Erzincan’daki altın madeni kuruluşundan itibaren şaibeli. Yani sadece siyanürle altın çıkarma projesinin ortaya koyduğu riskler, tehditler açısından değil. Örneğin bir siyasiyi kendisine ortak ederek işlerinin 'yolunda gitmesini' sağladı. Bu şirketin ortakları siyaseten güçlü isimlerden seçilmiş. Bunların etkisi olmadığını söylemek herhalde saflık olur. Başlı başına zaten devasa uluslararası bir firma. Sermayeden gelen bir gücü var. E onun karşısında dava masraflarını bile kendi cebinden ödemeye çalışan bir avuç insan var.
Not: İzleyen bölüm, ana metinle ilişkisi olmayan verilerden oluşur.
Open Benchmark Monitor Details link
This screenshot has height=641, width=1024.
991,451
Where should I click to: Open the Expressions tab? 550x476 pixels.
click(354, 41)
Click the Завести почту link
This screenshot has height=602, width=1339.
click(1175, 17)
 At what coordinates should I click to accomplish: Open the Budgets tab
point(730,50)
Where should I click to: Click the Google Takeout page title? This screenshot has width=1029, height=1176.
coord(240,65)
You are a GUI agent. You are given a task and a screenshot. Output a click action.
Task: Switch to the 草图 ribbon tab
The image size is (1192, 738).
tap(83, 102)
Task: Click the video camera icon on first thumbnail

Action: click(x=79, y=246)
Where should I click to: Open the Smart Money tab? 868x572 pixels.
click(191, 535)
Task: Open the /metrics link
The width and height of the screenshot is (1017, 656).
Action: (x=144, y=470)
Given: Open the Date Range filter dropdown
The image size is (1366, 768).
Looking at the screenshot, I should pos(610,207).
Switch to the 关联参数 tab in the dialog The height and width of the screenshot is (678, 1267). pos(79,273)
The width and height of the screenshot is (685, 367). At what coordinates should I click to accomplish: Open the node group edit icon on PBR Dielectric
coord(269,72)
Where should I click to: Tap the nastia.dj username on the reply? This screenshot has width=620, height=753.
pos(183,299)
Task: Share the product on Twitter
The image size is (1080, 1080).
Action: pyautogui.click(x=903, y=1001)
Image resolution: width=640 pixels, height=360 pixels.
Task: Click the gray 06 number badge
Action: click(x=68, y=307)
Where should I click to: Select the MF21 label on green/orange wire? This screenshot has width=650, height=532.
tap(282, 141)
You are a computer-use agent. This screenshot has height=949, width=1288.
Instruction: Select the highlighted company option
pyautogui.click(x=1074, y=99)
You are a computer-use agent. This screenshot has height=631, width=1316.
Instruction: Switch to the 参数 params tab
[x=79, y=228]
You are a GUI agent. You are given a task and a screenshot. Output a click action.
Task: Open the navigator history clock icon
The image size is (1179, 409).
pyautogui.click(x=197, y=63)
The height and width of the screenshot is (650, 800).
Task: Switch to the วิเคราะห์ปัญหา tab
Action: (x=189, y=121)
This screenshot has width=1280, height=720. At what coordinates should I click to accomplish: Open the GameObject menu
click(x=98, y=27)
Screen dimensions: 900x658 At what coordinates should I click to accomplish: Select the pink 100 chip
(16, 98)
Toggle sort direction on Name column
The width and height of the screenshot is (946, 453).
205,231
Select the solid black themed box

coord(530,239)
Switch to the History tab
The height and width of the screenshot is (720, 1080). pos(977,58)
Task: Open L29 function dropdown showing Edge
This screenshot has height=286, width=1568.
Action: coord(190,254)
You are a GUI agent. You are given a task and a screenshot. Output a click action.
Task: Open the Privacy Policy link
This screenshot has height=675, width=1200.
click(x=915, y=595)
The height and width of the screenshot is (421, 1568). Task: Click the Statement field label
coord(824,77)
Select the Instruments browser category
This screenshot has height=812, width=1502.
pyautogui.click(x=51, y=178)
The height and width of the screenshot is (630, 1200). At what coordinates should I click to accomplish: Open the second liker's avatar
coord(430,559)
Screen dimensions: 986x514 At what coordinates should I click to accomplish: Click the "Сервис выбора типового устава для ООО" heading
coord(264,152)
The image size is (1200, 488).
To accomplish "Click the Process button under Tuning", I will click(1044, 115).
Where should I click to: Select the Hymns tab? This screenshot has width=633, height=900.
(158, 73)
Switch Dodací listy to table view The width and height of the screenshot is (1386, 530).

Düşünün şimdi böyle bir şeyle mücadele etmeye çalışıyorsunuz. Oysa burada asıl süreci takip etmesi gerekenin devlet kurumları olması lazım. Savcılıkların olması lazım, çevre suçları yönünden. Ama maalesef yurttaşlar böyle bir mücadele veriyor. Orada da tabii ki asimetrik bir mücadele var. Etkin bir soruşturma yapılmadı, orada büyük bir kaza yaşandığı halde tekrar çalışma izni verildi. Sürekli alanını genişletiyor ve tüm Türkiye de maalesef seyrediyor."

MADEN SORUŞTURMASI SONRASI GÖZALTINA ALINMIŞTI

İlhan Cihaner, Erzincan Cumhuriyet Başsavcısı olduğu dönemde (2007-2010), FETÖ’cü savcı Bayram Bozkurt ile Anagold şirketi arasında rüşvet alışverişi olduğunu ve bunun AKP'li eski Adalet Bakanı Mehmet Ali Şahin’in oğlunun avukatlık bürosu vasıtasıyla yapıldığını 2009’da Adalet Bakanlığı kayıtlarına geçirmişti. Cihaner, yürüttüğü rüşvet soruşturmasının ardından 2010’da makamında gözaltına alınmıştı. Bayram Bozkurt, Cihaner’in tutuklandığı Ergenekon davasında ‘Efe’ adıyla gizli tanık olmuştu.